A Computational Magnetohydrodynamic Modelling Study on Plasma Arc Behaviour in Gasification Applications

Math. Comput. Appl. 2023, 28(2), 60; https://doi.org/10.3390/mca28020060
by Quinn G. Reynolds 1,2,*, Thokozile P. Kekana 1 and Buhle S. Xakalashe 1
Reviewer 1:
Hulin Huang
Reviewer 2: Anonymous
Reviewer 3: Anonymous
Reviewer 4:
Tatiana Lapushkina
Math. Comput. Appl. 2023, 28(2), 60; https://doi.org/10.3390/mca28020060
Submission received: 15 February 2023 / Revised: 30 March 2023 / Accepted: 10 April 2023 / Published: 12 April 2023
(This article belongs to the Special Issue Current Problems and Advances in Computational and Applied Mechanics)

Round 1

Reviewer 1 Report

1) The physical model of syngas plasma should be simply displayed, such as, ionization reaction dynamics.

2) The mesh independence is not really independent.

3) Fig. 10 , it is difficult to read. Its ordinate should be the section position.

 

Author Response

Dear reviewer,

Many thanks for your review, we appreciate the time and effort taken. We have revised the paper as follows:

1) This has been addressed by including some simple examples of plasma reactions in the introduction section.

2) As the system is undergoing chaotic transient behaviour at the settings used, it is correct that it is harder to identify true mesh independence. We have softened our statement to "relatively mesh insensitive" rather than "mesh independent" in this section.

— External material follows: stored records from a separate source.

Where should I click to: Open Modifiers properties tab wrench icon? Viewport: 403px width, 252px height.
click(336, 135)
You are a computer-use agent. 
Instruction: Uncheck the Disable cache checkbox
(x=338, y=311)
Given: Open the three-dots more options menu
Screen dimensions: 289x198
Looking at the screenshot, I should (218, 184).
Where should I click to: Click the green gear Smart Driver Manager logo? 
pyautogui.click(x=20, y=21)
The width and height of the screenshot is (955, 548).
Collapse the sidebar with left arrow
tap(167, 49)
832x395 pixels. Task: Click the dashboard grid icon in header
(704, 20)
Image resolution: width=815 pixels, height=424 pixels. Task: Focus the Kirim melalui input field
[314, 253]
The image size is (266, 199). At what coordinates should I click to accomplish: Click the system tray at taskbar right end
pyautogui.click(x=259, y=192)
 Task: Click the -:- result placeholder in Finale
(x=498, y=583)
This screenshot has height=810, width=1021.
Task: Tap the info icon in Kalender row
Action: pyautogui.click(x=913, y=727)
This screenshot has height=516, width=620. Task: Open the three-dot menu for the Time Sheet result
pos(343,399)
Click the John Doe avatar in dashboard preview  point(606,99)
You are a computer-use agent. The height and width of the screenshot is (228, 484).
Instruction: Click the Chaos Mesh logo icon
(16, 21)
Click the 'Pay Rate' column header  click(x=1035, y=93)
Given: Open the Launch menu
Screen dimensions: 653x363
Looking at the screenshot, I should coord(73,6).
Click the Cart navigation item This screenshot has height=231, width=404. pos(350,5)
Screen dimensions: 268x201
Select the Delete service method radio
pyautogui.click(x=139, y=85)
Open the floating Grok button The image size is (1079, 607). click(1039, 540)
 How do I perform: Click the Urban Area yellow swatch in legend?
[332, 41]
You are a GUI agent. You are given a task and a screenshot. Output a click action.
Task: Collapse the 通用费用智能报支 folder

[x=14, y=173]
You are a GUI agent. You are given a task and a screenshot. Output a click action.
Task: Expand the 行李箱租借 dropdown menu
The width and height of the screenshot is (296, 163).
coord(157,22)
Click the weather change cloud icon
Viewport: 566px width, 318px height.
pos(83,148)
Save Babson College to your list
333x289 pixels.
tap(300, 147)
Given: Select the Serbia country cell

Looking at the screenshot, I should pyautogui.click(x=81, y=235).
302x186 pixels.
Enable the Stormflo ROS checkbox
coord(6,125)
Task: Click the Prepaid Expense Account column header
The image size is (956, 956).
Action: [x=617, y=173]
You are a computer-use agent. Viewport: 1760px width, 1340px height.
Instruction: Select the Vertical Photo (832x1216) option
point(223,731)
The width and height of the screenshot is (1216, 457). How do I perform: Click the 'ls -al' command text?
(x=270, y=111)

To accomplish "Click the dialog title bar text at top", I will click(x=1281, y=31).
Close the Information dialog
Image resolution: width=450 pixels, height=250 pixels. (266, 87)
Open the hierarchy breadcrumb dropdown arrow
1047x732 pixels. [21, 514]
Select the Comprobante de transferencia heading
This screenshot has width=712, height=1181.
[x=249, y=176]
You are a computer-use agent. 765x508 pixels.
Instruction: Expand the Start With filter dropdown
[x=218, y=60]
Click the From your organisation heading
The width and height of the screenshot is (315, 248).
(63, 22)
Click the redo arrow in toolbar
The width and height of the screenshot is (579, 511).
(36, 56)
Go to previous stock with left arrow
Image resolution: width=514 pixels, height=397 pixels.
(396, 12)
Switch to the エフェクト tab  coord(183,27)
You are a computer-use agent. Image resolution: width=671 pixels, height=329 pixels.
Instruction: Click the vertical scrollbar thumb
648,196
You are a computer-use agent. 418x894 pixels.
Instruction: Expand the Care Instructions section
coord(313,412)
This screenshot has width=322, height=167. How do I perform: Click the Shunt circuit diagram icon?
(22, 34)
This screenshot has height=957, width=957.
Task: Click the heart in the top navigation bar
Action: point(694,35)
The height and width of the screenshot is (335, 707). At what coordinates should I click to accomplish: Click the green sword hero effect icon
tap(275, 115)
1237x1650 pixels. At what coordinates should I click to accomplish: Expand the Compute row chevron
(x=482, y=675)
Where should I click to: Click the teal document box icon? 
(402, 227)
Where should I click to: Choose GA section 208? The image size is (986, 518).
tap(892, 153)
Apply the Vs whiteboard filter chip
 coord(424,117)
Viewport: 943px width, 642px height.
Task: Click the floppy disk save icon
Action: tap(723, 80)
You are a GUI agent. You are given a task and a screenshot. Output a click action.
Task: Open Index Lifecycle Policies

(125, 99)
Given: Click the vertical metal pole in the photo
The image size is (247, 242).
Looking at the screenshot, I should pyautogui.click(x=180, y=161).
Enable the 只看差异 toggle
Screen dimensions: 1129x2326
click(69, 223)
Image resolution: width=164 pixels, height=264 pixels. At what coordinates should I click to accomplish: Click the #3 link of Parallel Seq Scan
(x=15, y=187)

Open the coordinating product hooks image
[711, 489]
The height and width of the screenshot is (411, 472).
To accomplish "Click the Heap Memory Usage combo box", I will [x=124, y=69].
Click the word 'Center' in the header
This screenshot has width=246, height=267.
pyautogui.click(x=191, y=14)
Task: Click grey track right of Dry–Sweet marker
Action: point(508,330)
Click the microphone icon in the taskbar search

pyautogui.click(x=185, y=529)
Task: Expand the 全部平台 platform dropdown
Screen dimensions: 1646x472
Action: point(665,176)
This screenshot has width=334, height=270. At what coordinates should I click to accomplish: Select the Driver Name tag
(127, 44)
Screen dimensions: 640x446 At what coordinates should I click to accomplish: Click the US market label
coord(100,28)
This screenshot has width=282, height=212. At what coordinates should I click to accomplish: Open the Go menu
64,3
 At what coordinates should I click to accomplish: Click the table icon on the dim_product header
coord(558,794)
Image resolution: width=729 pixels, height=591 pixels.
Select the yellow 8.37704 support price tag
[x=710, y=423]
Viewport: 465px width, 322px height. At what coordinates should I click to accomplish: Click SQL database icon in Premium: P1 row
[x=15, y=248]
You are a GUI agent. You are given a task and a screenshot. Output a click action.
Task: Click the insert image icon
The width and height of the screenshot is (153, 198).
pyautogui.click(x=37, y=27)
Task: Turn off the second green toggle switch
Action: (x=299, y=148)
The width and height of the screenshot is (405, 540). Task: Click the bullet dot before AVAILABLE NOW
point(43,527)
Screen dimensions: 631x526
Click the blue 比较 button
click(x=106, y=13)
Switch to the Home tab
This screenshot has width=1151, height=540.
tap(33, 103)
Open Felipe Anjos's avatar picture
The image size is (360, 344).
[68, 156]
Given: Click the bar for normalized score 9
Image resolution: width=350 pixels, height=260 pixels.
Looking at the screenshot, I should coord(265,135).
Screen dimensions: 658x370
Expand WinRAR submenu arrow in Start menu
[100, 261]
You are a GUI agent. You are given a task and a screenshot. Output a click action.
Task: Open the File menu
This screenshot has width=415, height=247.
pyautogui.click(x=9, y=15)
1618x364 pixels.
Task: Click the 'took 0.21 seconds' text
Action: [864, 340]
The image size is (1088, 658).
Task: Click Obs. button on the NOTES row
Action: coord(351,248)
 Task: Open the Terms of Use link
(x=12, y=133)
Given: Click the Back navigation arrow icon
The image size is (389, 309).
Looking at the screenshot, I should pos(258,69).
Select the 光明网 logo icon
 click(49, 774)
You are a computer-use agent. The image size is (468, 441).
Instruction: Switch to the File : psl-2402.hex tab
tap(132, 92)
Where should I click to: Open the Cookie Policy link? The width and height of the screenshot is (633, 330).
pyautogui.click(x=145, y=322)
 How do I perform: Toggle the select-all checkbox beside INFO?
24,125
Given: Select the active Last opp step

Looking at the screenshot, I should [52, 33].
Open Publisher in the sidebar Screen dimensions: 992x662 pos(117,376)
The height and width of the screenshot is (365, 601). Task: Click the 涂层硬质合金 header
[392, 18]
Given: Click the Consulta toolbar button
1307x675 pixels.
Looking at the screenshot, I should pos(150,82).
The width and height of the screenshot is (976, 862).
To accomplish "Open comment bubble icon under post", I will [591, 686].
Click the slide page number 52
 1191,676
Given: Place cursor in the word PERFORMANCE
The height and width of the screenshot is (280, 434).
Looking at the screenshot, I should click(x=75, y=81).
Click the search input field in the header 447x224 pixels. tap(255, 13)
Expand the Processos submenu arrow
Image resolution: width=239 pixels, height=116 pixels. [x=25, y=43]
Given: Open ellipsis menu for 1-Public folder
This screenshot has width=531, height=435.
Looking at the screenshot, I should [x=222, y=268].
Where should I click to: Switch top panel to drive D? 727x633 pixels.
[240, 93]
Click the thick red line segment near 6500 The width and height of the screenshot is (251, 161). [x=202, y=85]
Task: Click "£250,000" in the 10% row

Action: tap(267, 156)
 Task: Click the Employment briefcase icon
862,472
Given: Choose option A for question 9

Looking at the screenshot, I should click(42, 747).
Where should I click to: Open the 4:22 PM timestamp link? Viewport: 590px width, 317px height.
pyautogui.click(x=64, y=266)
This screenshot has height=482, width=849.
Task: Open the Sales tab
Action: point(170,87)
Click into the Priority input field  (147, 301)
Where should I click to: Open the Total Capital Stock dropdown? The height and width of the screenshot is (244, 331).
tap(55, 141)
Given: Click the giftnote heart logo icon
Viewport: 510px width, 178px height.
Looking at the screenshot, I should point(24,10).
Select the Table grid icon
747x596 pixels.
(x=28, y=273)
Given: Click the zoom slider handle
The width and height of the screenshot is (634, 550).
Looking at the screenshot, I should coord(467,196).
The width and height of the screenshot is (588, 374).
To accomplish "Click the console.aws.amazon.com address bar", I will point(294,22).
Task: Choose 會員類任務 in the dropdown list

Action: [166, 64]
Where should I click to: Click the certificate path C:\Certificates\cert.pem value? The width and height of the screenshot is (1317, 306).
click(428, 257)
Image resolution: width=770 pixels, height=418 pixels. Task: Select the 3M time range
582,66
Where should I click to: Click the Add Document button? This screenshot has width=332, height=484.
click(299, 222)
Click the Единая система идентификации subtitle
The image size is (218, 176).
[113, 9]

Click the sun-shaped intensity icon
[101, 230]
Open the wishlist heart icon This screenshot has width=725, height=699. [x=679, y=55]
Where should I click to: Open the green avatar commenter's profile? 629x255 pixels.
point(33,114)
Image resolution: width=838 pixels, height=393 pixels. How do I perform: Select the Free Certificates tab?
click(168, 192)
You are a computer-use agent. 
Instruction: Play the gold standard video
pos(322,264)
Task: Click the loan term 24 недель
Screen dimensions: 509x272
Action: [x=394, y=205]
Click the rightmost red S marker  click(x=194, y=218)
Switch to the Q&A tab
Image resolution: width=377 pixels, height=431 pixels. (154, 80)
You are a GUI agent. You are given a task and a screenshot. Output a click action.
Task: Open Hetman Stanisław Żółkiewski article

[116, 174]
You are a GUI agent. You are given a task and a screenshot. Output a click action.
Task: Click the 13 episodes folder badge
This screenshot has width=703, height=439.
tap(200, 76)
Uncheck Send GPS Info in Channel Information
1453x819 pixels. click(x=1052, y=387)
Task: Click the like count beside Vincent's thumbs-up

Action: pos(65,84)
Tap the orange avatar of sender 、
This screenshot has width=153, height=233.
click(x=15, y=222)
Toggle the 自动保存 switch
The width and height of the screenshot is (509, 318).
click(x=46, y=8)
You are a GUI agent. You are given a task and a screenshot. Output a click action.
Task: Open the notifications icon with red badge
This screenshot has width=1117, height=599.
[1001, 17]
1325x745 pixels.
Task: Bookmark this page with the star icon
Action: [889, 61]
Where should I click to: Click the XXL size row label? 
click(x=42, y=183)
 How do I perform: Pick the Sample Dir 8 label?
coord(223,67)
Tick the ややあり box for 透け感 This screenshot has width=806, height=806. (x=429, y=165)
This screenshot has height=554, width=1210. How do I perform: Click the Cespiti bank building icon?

3) The choice of coordinate system used for display is intentional, since the arc length and arc current are furnace operation variables whereas the CO fraction is related to process chemistry. We have made a comment to this effect in the text describing Figure 10 (11 in the revised draft).

Best regards,
QG Reynolds

Reviewer 2 Report

This is a well-written paper simulating an arc with MHD. The title is appropriate, the abstract is clear, the use of figures is effective, the conclusions are supported by the contents, and the reference list is appropriate. I have only a few minor queries to the authors before giving a final recommendation.

1. Briefly justify the LTE is ok. In many arcs, the electrons may be much warmer than the ions.

2. How are Q_m and Q_r calculated?

3. Are you solving a species tranport equation for each species in line 145? If so, I should be given.

4. In line 187, maybe you mean that the mesh was "successively refined" instead of aggressively?

Author Response

Dear reviewer,

Many thanks for your review, we appreciate the time and effort taken. We have revised the paper as follows:

1) As these arcs are operating at moderate size and scale, and at atmospheric pressure, it is expected that they are predominantly in the thermal plasma regime and LTE is justified (except for the boundary sheath regions close to the electrode and anode surfaces, and possibly the cold outlying regions). The text has been amended to mention this.

2) A brief description of Q_m and Q_r has been added.

3) No, we do not solve individual species transport equations in the MHD model. LTE is assumed at all points in the mesh, and the transport and reaction kinetics of the individual species is assumed to be fast compared to the time scales being studied. The text has been amended to mention this.

4) Thank you for noticing this. The text has been revised.

Best regards,
QG Reynolds

Reviewer 3 Report

The manuscript need major revision

1.      In the Introduction, the authors need to describe not only what was done in previous works, i.e. it is also necessary to stress the main  results of each of them, otherwise the reader will not properly understand how the present work compares to the state-of-the-art on the subject. Once the state-of-the-art is characterized, the authors should state the objectives of their work based on what lacks to be done in the subject, emphasizing its novelty and possible answers to open questions. All references should be cited in uniform order. https://doi.org/10.1039/d2ra08197khttps://doi.org/10.1016/j.csite.2021.100870

2.     Some parameters are defined incorrectly

3.     There are concerns about the grammar, usage, and overall readability of the manuscript. It is not possible to mention all the grammatical errors here. The authors are recommended to carefully read the manuscript again and remove all mistakes

4.     The abstract should be revised, it should be presented in a way to reflect your research work, connect the title to the abstract and abstract to introduction

5.     Give a broader view of the literature on the topic and the current state-of-the-art;

6.     Tables and basic equations are presented without details and references

7.     clarify and discuss the novelty and the significance of the results obtained here, and compare them with those available in the literature, also including discussions on potential applications;

8.     compare the results with previous work

9.     What is the physical meaning of boundary conditions, why such transformations are used ?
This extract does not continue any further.